Bismillahirrahmaanirrohiim...
Kali ini aku akan menceritakan
sedikit kisah mengenai perjalanan “Akademik” yang mesti kujalani dalam
kehidupan kampus ini. Ada hal paling mengesankan saat aku melakukan
pembelajaran mengajar di SMAN 1 Indralaya Selatan (Intan) yang disebut P4 atau
bahasa umumnya PPL. Hal yang menarik hati untuk kemudian selalu diselami dan
semayami dalam hati, yaitu berani mencoba dan kerja keras yang disertai
persiapan yang mateng. Begitulah orang
menyebutnya.
Dua minggu sebelum perpisahan,
aku mengusulkan dengan diadakannya Pensi (Pentas Seni) yang aktor utama dalam
kegiatan ini semua mahasiswa P4 dan juga siswa. Hanya ada beberapa awalnya yang
menyetujui ideku ini, terlagi ketika aku menyebut “Teatrikal” di salah satu
runtutan agendanya. Entah itu termasuk Teatrikal ataupun apa, yang jelas aku
baru pertama mendengar kata itu ketika hendak “Pergelaran Malam Budaya” di Forum
Indonesia Muda atau yang tak asing dikenal dengan FIM15, sehingga aku pula
ingin mencobanya kembali di SMA itu bersama teman-teman yang lain.
Melalui prosesi diskusi
panjang, akhirnya teman-teman menerima ide yang jika dipikir “Gila” ini. Bagaimana
tidak, aku baru sekali mendengar nama “Teatrikal”, dan sepintas juga aku
mengusulkan untuk dilakukan oleh kami semua.
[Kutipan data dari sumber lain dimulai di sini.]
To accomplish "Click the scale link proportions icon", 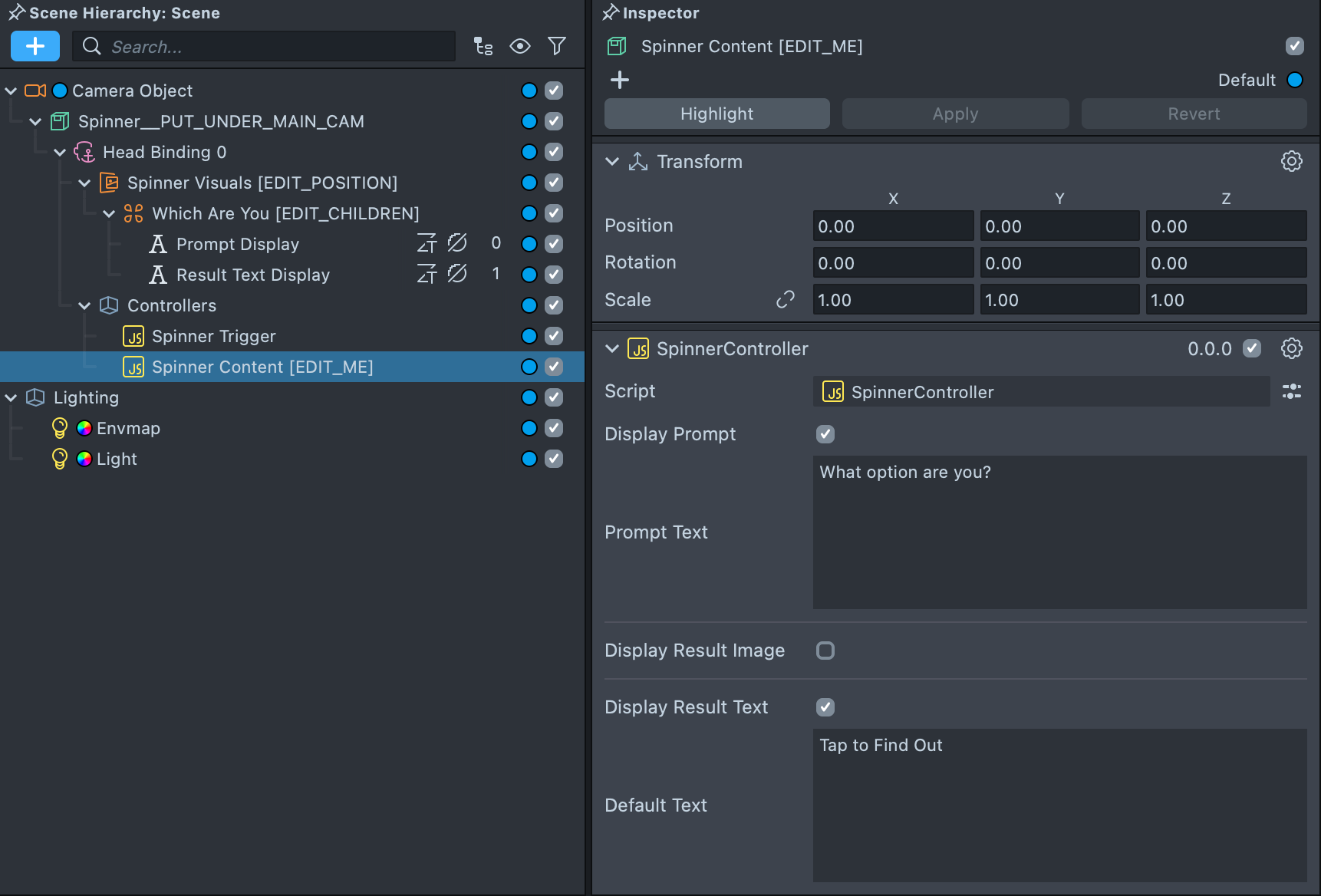I will pyautogui.click(x=785, y=299).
Setelah kesepakatan itu ada,
maka tak serta merta menunggu hari H kami menjalani apa yang direncanakan.
Terkhusus aku, sebab pengkoordinir acara “Pentas Seni” ini, maka harus memutar
otak dan mengkondisikan suasana supaya acara berjalan dengan baik.
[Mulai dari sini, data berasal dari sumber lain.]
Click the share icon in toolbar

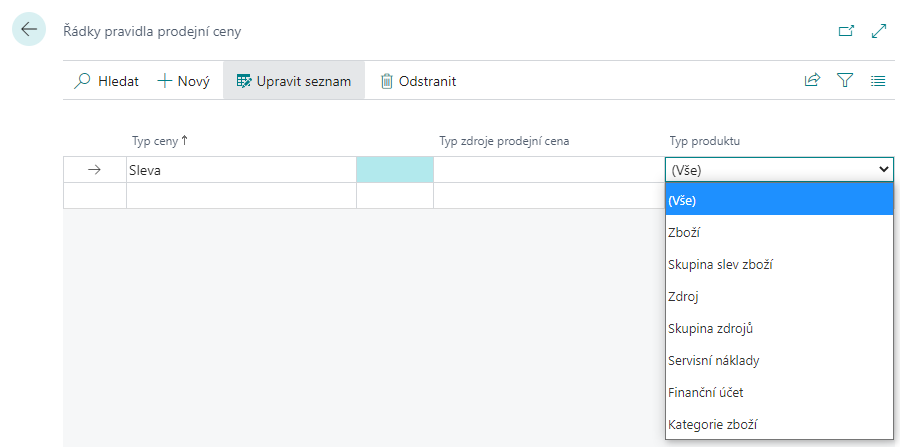812,81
Persiapan bagiku adalah hal
utama dalam kesuksesan rencana, oleh sebab itu setiap hari aku mencoba
menghubungi panitia lain ataupun peserta lain untuk mempersiapkan ini dengan
matang.
Berkenaan dengan hal banyaknya
persiapan ini, banyak orang yang menyebutku banyak tingkah, banyak pola,
ataupun yang lain. Aku mendengar itu semua, tapi memang sepertinya kultur itu
harus aku bangun dari diriku sendiri. Memang terkesan membosankan karena
dihadapkan perbincangan demi perbincangan, tapi bagiku itulah poin dimana
nantinya akan mendapatkan suatu titik tengah yang dinamai solusi.
Akhirnya
tanggal 18 datang dengan bahagia, bahkan langit pun terharu. Hujan dari malam
masih terus mengguyuri hingga pukul 9 pagi. Hal ini pula membuat lapangan yang
digunakan untuk acara menjadi sebagian becek. Tapi itu bukanlah masalah bagi
kami. Tentunya hari akan berganti dan rencana pastilah terlaksana, dan sekarang
tinggal menjadi sebuah kenangan indah yang menentramkan jiwa.
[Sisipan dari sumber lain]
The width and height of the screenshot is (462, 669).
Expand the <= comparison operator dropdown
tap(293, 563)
Tanpa harus menceritakan satu per satu runtutan cerita,
terkhusus beberapa hal yang kuanggap paling menyentuh hati adalah suksesnya
acara ini tanpa ada runtutan acara yang hilang dan semua guru bahagia dengan
adanya kegiatan budaya yang sekaligus menjadi daya tarik tersendiri bagi siswa
untuk kemudian mempelajarinya.
Terkhusus di penghujung acara, aku diberikan kesempatan
untuk membacakan sebuah “Pesan Kesan” kami selama 2 bulan menjalani masa P4
ini. Aku terharu, rasanya ingin menangis sendiri. Padahal puisi (lebih tepatnya
rangkaian kata sederhana) itu baru dibuat pagi sebelum berangkat ke sekolah dan
aku juga belum pernah pula membaca puisi di depan umum.
Di bawah ini ada naskah “Teatrikal” yang kubuat dan kami
tampilkan.
Bukanlah Masa Umar Bakri (Lagi)
(narator : ranchan)
Langit begitu cerah dengan pancaran matahari yang
lembut. Angin berhembus lirih dari sebelah utara memberikan kedamaian bagi
penghuni bumi. Belum lagi, burung-burung berkicau riuh saling sahut menyahut dari
ranting pepohonan nan rindang.
(Dibacakan yang hanya diikuti instrumen
musik/mustamir)
Dari kejauhan,
terlihatlah seorang guru berjalan kaki melewati jalan yang berdebu. Kecintaannya
untuk menjalankan tugas meleburkan pikiran akan jarak yang harus ditempuh dari
rumahnya menuju ke sekolah. Tak kurang 2 km jalan berdebu itu setiap pagi dan
siang dia lewati dengan berjalan kaki.
(Udin berjalan dari bawah panggung menuju ke atas
panggung—Mustamir mengiringi dengan musik “Umar Bakri”, lalu ada beberapa siswa
bersalaman dengan guru tersebut)
Halaman bumi Pertiwi bertebaran dedaunan dan
sampah di beberapa sisi. Lalu lalang siswa adalah suatu kepastian yang dapat
bola mata saksikan sebelum pemersatu waktu menyatakan pembelajaran dimulai.
(siswa berlalu lalang di halaman sekolah)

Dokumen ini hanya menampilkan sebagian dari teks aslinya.